Leave out the images and repeat every entry below exactly.

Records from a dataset

• • •

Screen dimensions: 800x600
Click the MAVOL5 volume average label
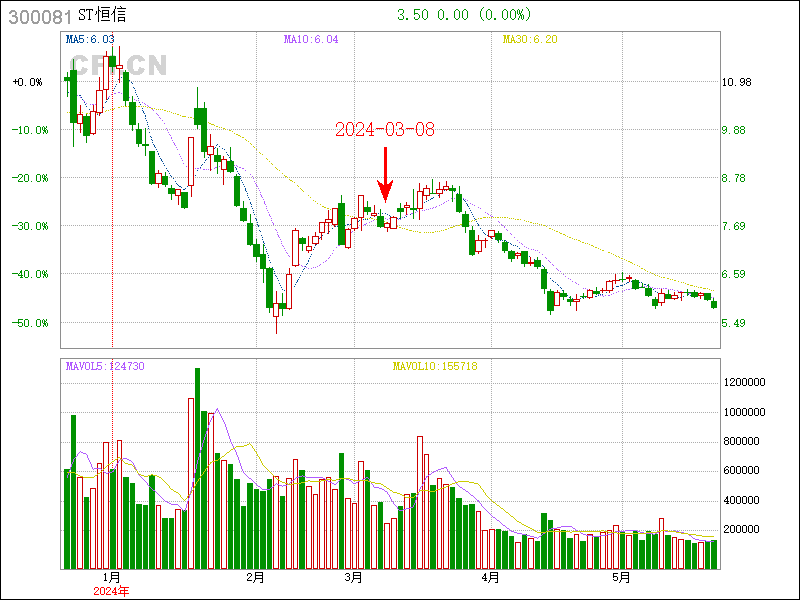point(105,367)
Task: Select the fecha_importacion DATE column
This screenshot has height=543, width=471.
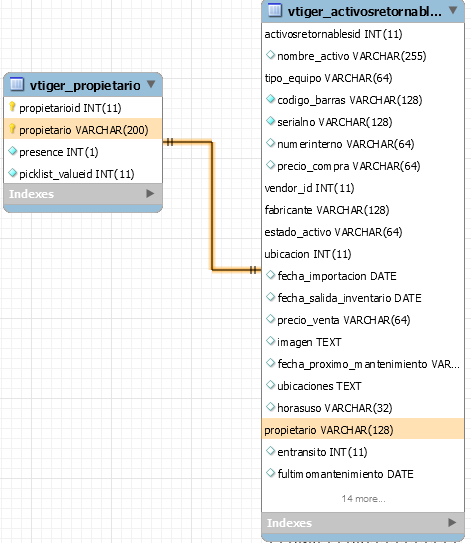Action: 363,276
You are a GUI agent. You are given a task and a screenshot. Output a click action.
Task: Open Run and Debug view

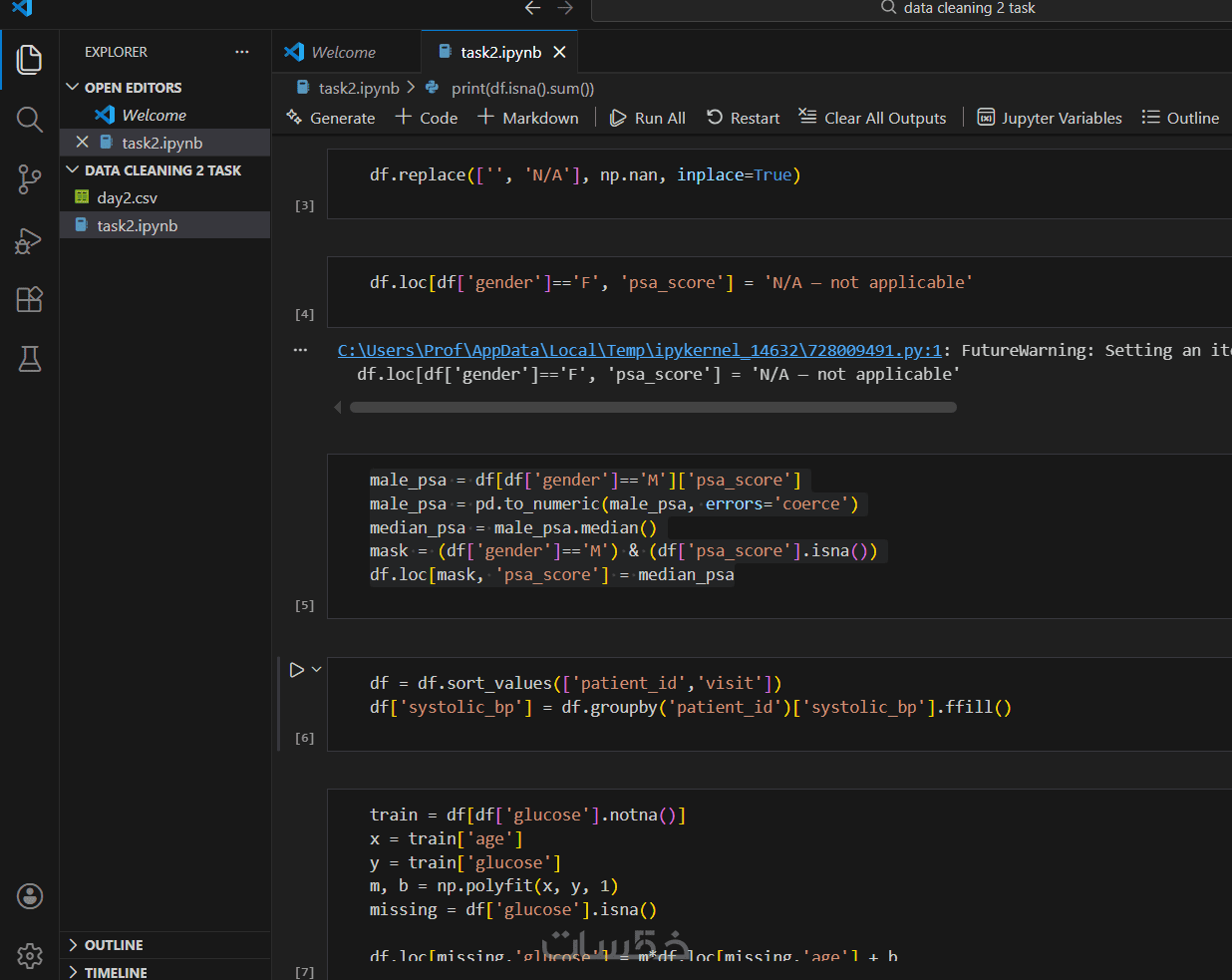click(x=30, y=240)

• • •

Answer below —
Screen dimensions: 800x600
Click the MAVOL5 volume average label
point(105,367)
Task: Select the fecha_importacion DATE column
This screenshot has height=543, width=471.
Action: 363,276
You are a GUI agent. You are given a task and a screenshot. Output a click action.
Task: Open Run and Debug view

click(x=30, y=240)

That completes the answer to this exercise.